> **Source document**:

= Beginning of Section =

'Fractal Geometry is not just a chapter of mathematics, but one that
helps Everyman to see the same old world differently'. - Benoit
Mandelbrot
The world of mathematics usually tends to be thought of as abstract.
Complex and imaginary numbers, real numbers, logarithms, functions, some
tangible and others imperceivable. But these abstract numbers, simply
symbols that conjure an image, a quantity, in our mind, and complex
equations, take on a new meaning with fractals - a concrete one.
Fractals go from being very simple equations on a piece of paper to
colorful, extraordinary images, and most of all, offer an explanation to
things. The importance of fractal geometry is that it provides an
answer, a comprehension, to nature, the world, and the universe.
Fractals occur in swirls of scum on the surface of moving water, the
jagged edges of mountains, ferns, tree trunks, and canyons. They can be
used to model the growth of cities, detail medical procedures and parts
of the human body, create amazing computer graphics, and compress
digital images.

= End of Section =

> **Work item A**: In the fractal geometry passage, where do fractals appear on moving water?
> **Work item B**: Repeat the fractal geometry passage word for word, everything from "Complex and imaginary" down to "a concrete one.".
> **Work item C**: Carry the fractal geometry passage forward from its final sentence, writing the next part.

> **Dataset extract**:
= Beginning of Section =

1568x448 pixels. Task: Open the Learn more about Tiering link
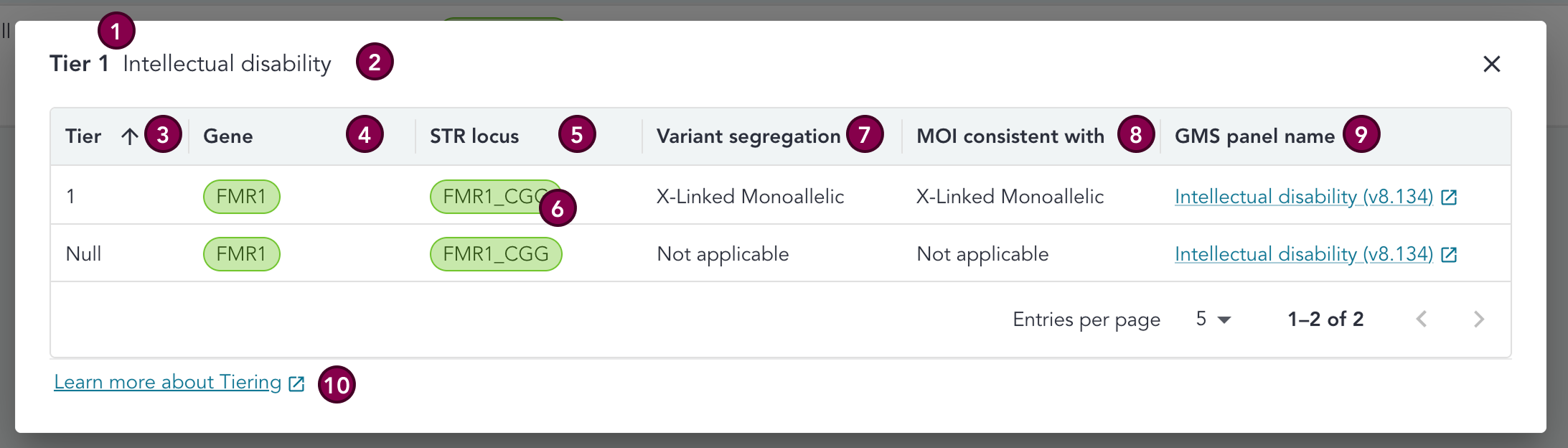point(167,383)
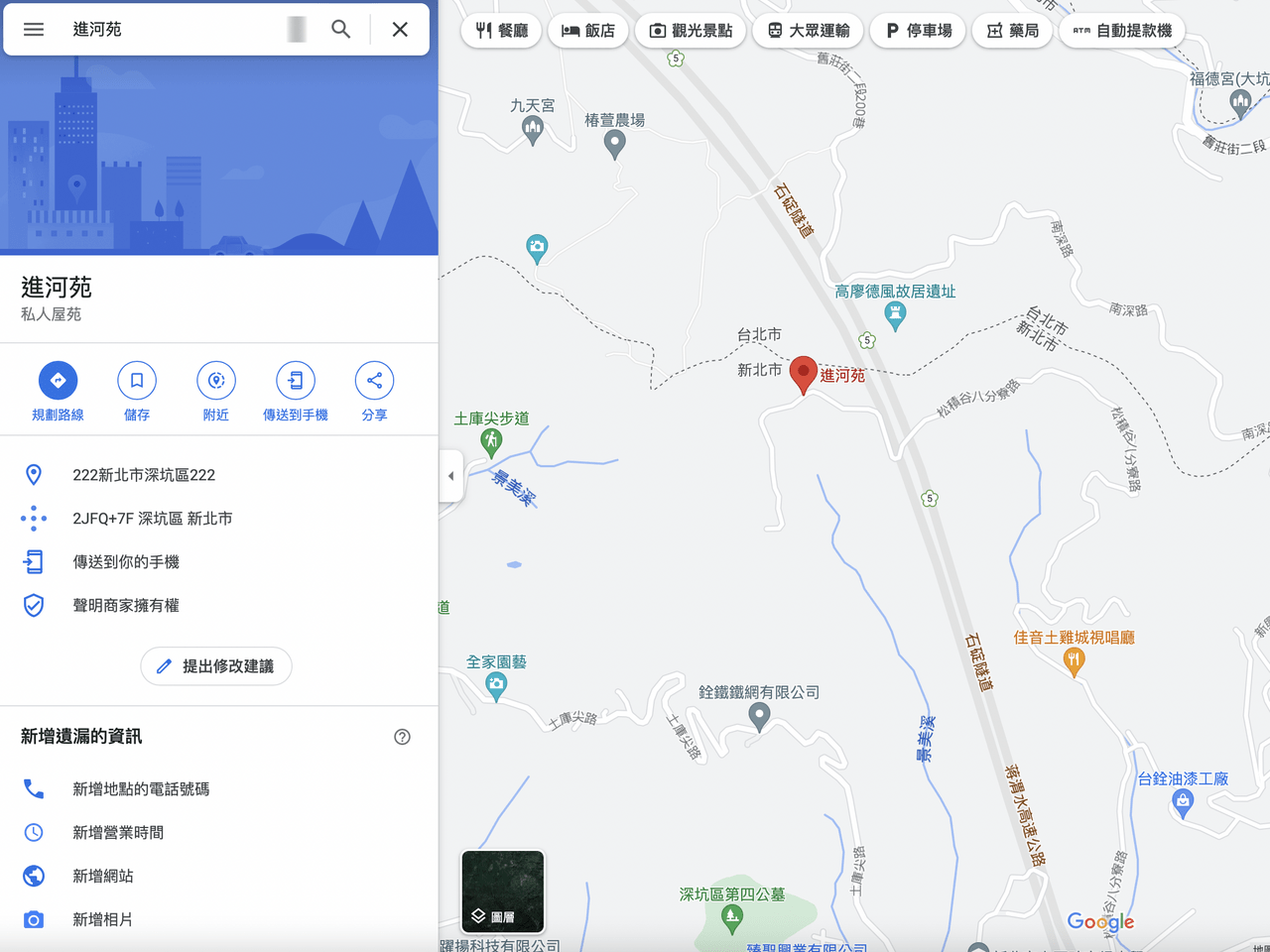Open help icon beside 新增遺漏的資訊
This screenshot has width=1270, height=952.
[x=402, y=737]
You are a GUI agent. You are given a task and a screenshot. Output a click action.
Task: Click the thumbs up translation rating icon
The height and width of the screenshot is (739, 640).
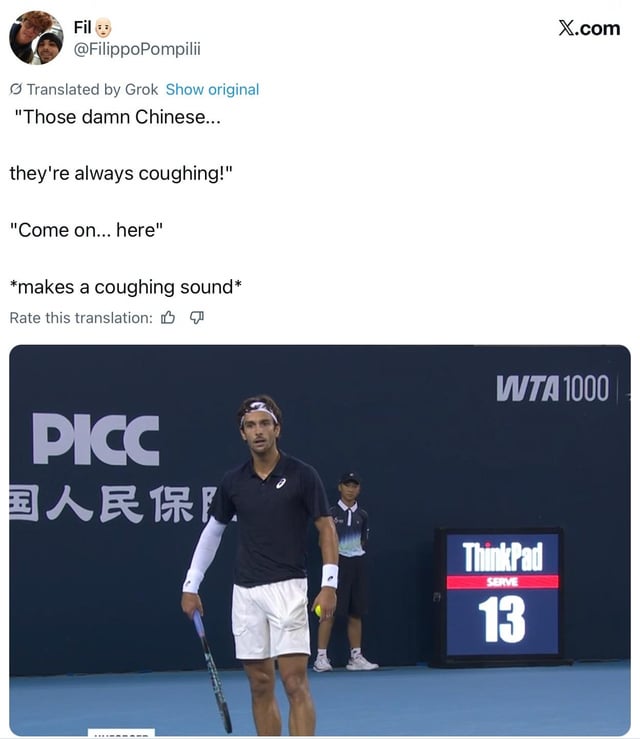point(168,318)
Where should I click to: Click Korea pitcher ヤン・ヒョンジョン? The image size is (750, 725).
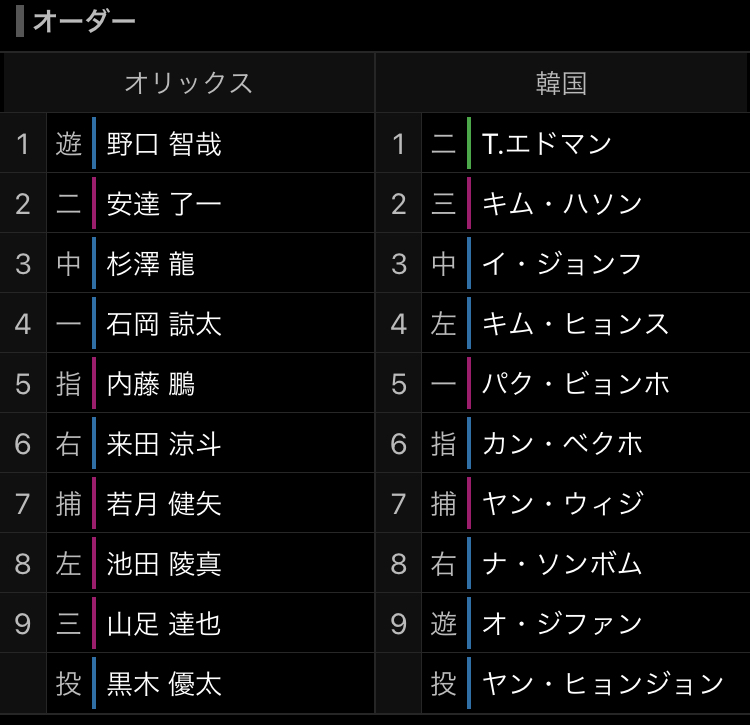click(603, 683)
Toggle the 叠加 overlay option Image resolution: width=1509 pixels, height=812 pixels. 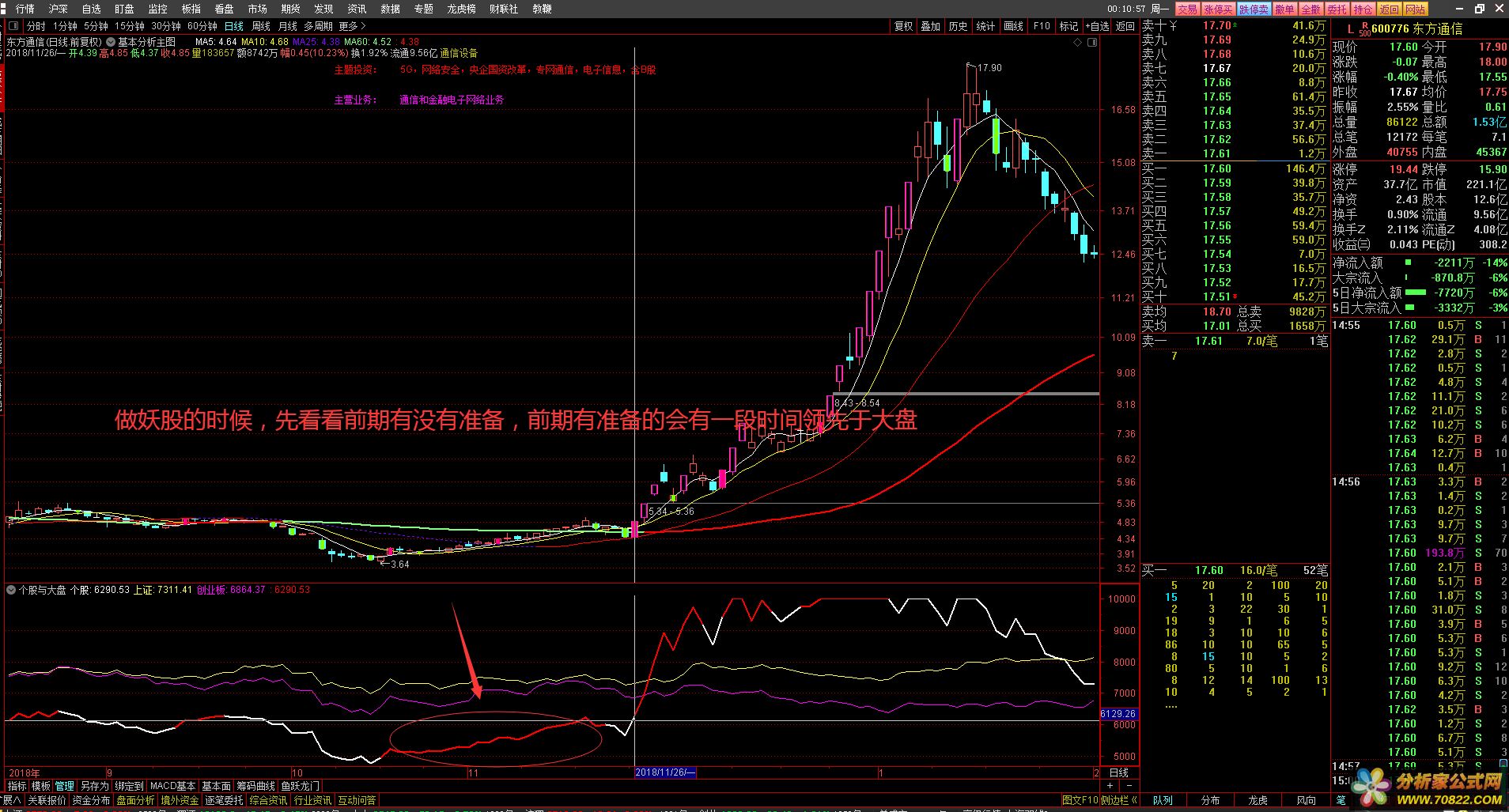pos(930,26)
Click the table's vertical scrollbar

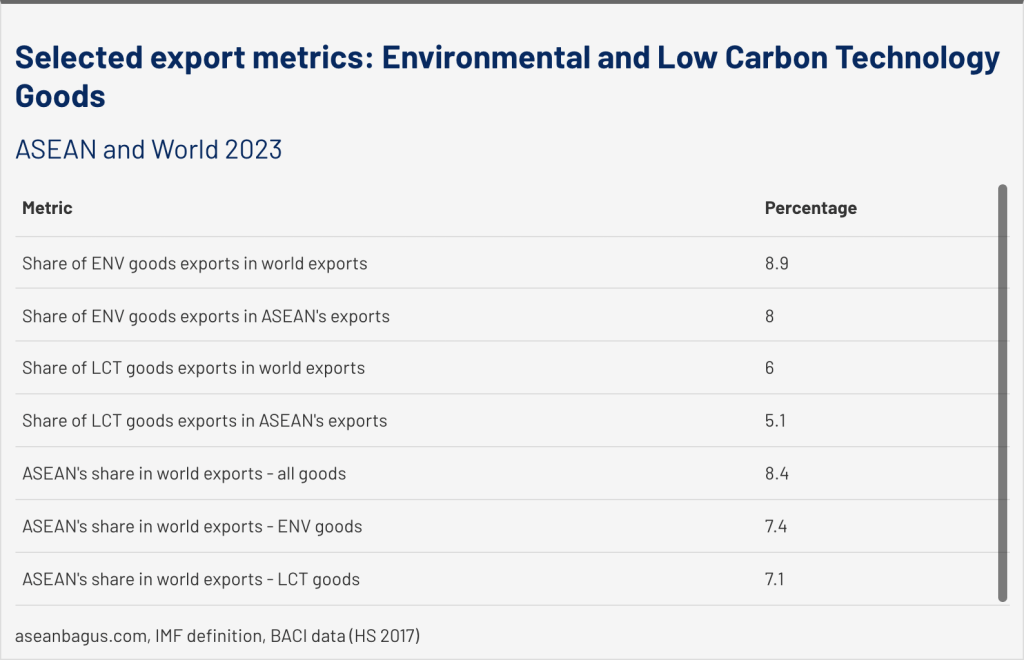(x=1003, y=392)
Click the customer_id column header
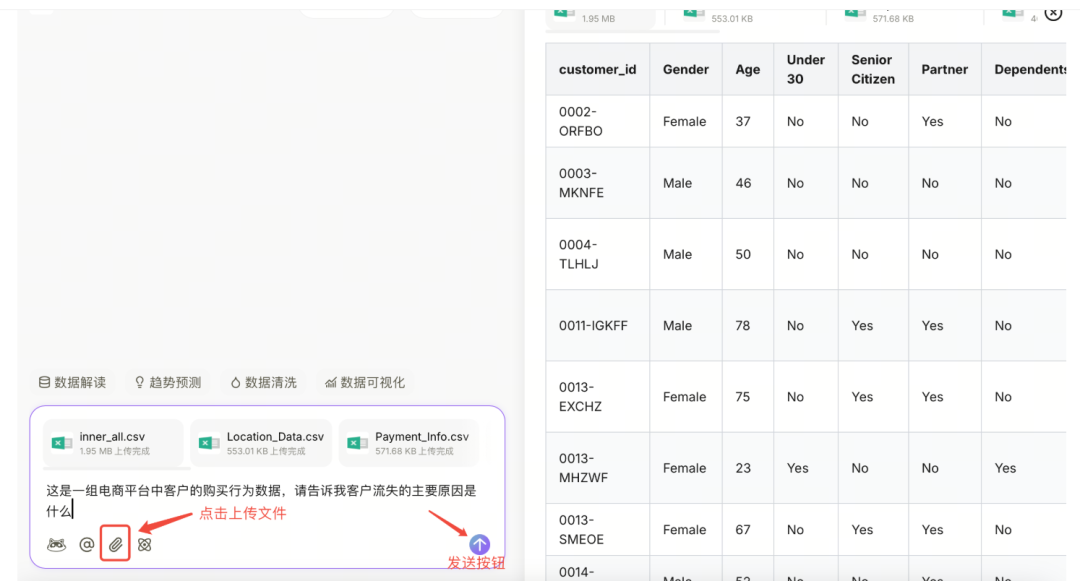 coord(598,69)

= End of Section =

> **Task output A**: In swirls of scum on the surface of moving water.

> **Task output B**:
Complex and imaginary numbers, real numbers, logarithms, functions, some
tangible and others imperceivable. But these abstract numbers, simply
symbols that conjure an image, a quantity, in our mind, and complex
equations, take on a new meaning with fractals - a concrete one.

> **Task output C**:
Fractals are about us, and our existence, and they are
present in every mathematical law that governs the universe. Thus,
fractal geometry can be applied to a diverse palette of subjects in
life, and science - the physical, the abstract, and the natural.
We were all astounded by the sudden revelation that the output of a
very simple, two-line generating formula does not have to be a dry and
cold abstraction. When the output was what is now called a fractal,
no one called it artificial... Fractals suddenly broadened the realm
in which understanding can be based on a plain physical basis.
(McGuire, Foreword by Benoit Mandelbrot)
A fractal is a geometric shape that is complex and detailed at every
level of magnification, as well as self-similar.